Proviamo a immaginare, ad esempio, che la bambina non abbia alcun problema rispetto alla separazione dei genitori ma desideri, molto più semplicemente e realisticamente, che mamma e papà siano gentili tra loro senza guardarsi in cagnesco attraverso la finestra. Sarebbe tutto molto moderno e anche legittimo

E se lo spot della pesca fosse politically correct?

I giornali degli ultimi giorni sono stati monopolizzati dai commenti sullo spot della nota catena di supermercati. La bambina di genitori separati che hanno tra loro un rapporto teso porta una pesca al papà raccontando che si tratti di un dono della mamma.

Apriti cielo: giornalisti, politici, intellettuali e semplici leoni da tastiera si sono sperticati in critiche allo spot perché sarebbe uno slogan a sostegno della famiglia tradizionale; oppure in manifestazioni di apprezzamento proprio perché, si sa, i figli sono felici solo se vivono sotto lo stesso tetto con mamma e papà. Tra i commenti più comici (non mi ricordo l’autrice, ma non importa) ho letto che lo spot mirerebbe a colpevolizzare la donna rappresentata come una rovina famiglie.

Dibattito incredibile mentre intorno non si riesce a trovare un accordo sui migranti e a gestire la non trascurabile relativa questione umanitaria, la guerra in Ucraina continua e il Nagorno-Karabakh sta per essere cancellato.

Mi sembra che il dibattito sullo spot della pesca non sia altro che l’ennesimo esempio del fenomeno della polarizzazione delle idee, dell’incapacità di uscire da una visione fortemente ideologica ed estrema di ogni questione in modo da far perdere il senso della realtà e della misura.

Su questo giornale si discute sempre molto bene dei mali della polarizzazione rispetto alle questioni veramente importanti e per questo vi manifesto la mia gratitudine. Ma se anche uno spot crea un tale polverone ideologico mi chiedo da dove si debba partire per invertire la tendenza.

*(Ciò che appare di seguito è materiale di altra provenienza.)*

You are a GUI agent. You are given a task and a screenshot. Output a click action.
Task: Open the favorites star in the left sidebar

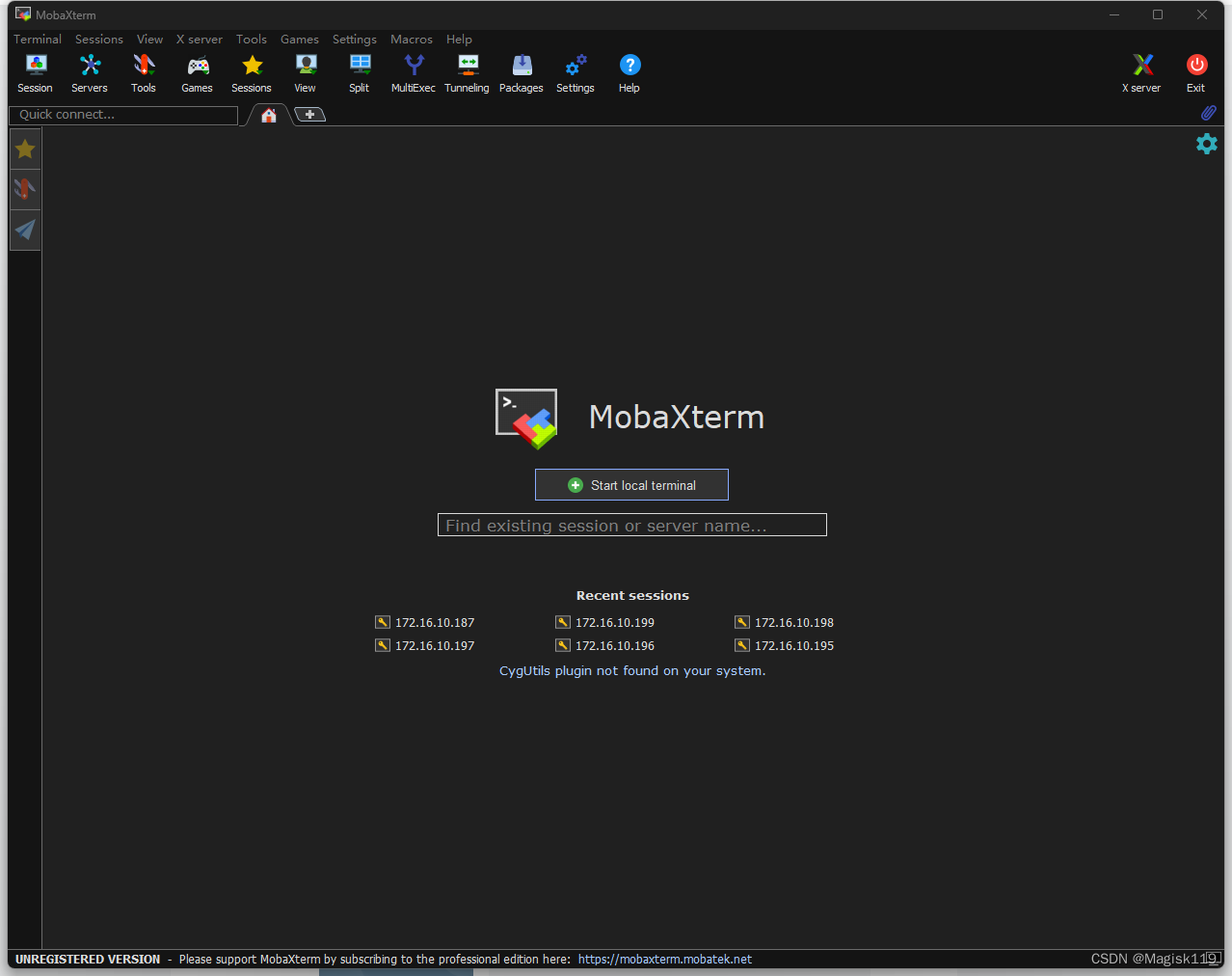click(24, 149)
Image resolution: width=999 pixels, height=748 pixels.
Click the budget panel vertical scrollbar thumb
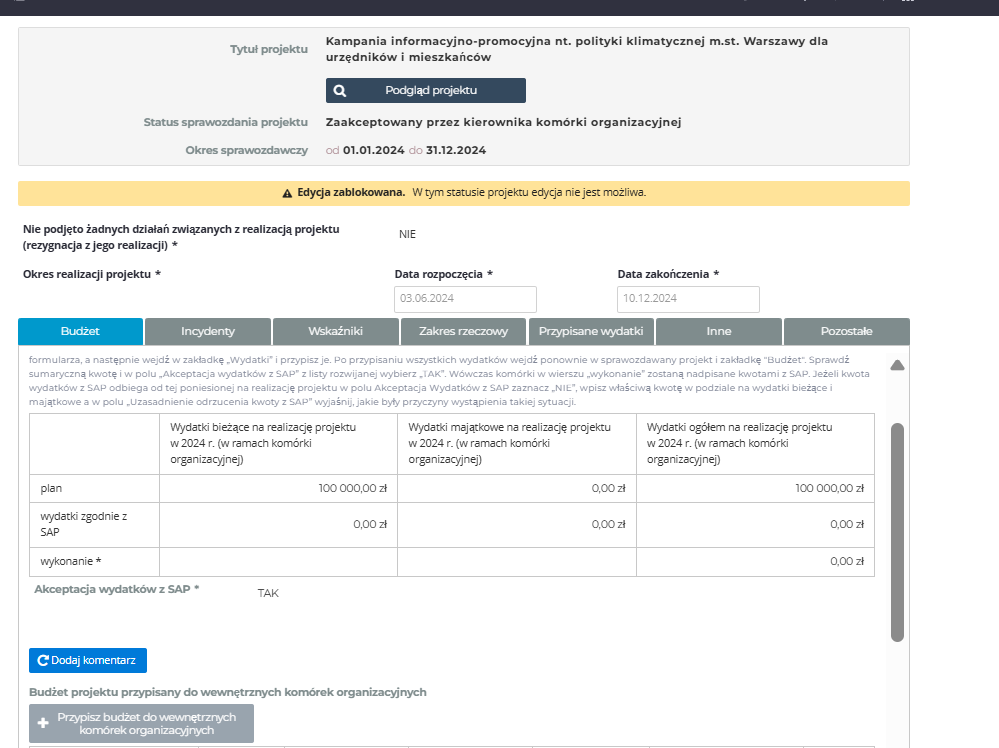[x=897, y=530]
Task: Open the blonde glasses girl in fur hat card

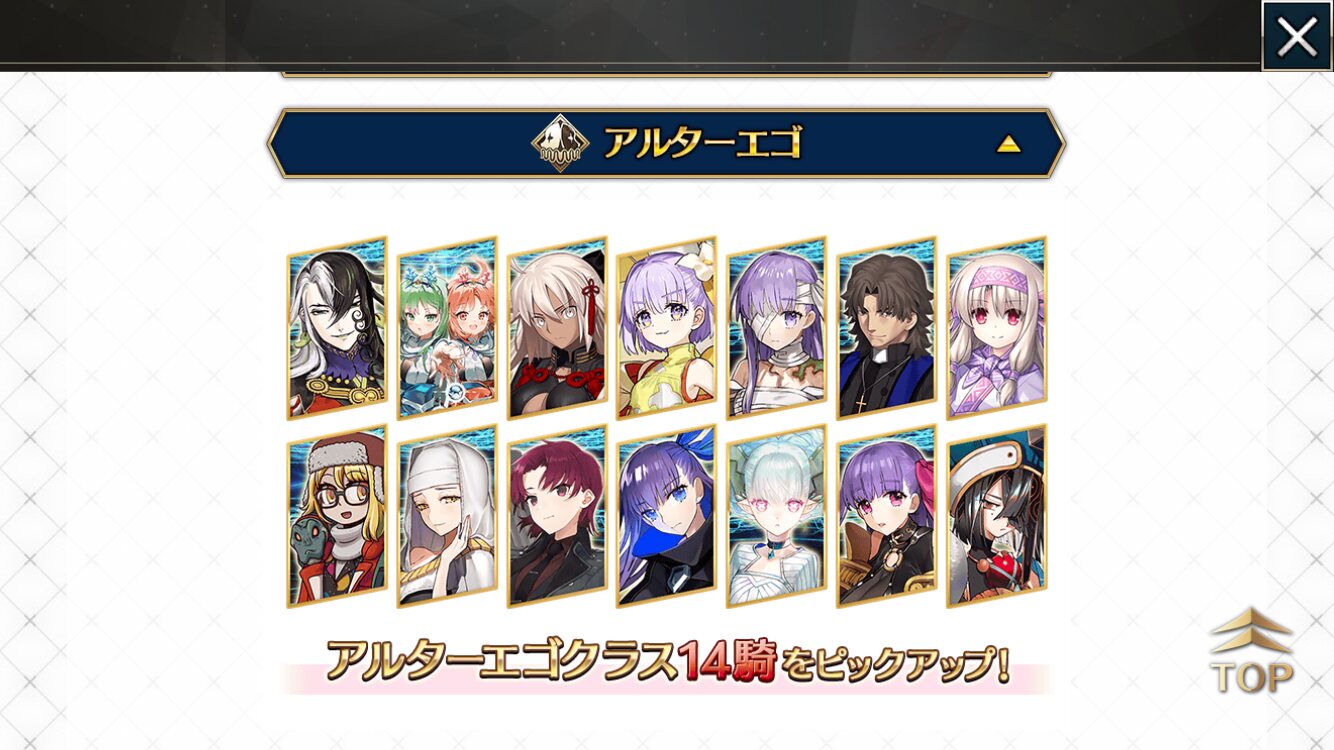Action: [337, 517]
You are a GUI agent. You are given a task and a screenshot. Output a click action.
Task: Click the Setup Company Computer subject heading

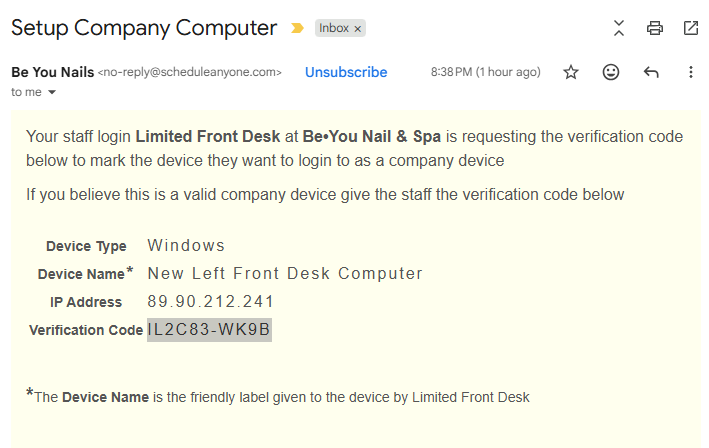(144, 28)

Facendo finta che sia normale dedicare del tempo a un’iniziativa di marketing di un’azienda privata per stabilirne il messaggio politico, vorrei offrire una possibile diversa lettura rispetto all’ipotesi che si tratti di un messaggio non troppo subliminale a sostegno della famiglia tradizionale. E se lo spot si limitasse a descrivere una situazione del tutto comune senza stigmatizzala? E se la bambina non avesse alcun problema rispetto alla separazione dei genitori ma desiderasse, molto più semplicemente e realisticamente, che mamma e papà fossero gentili tra loro e non si guardassero in cagnesco attraverso la finestra? Tutto molto moderno e anche legittimo.

Questa lettura dello spot potrebbe anche giustificare il giudizio della nostra presidente del Consiglio che l’ha definito carino. Sempre facendo finta che sia normale che un presidente del Consiglio commenti la pubblicità di un supermercato.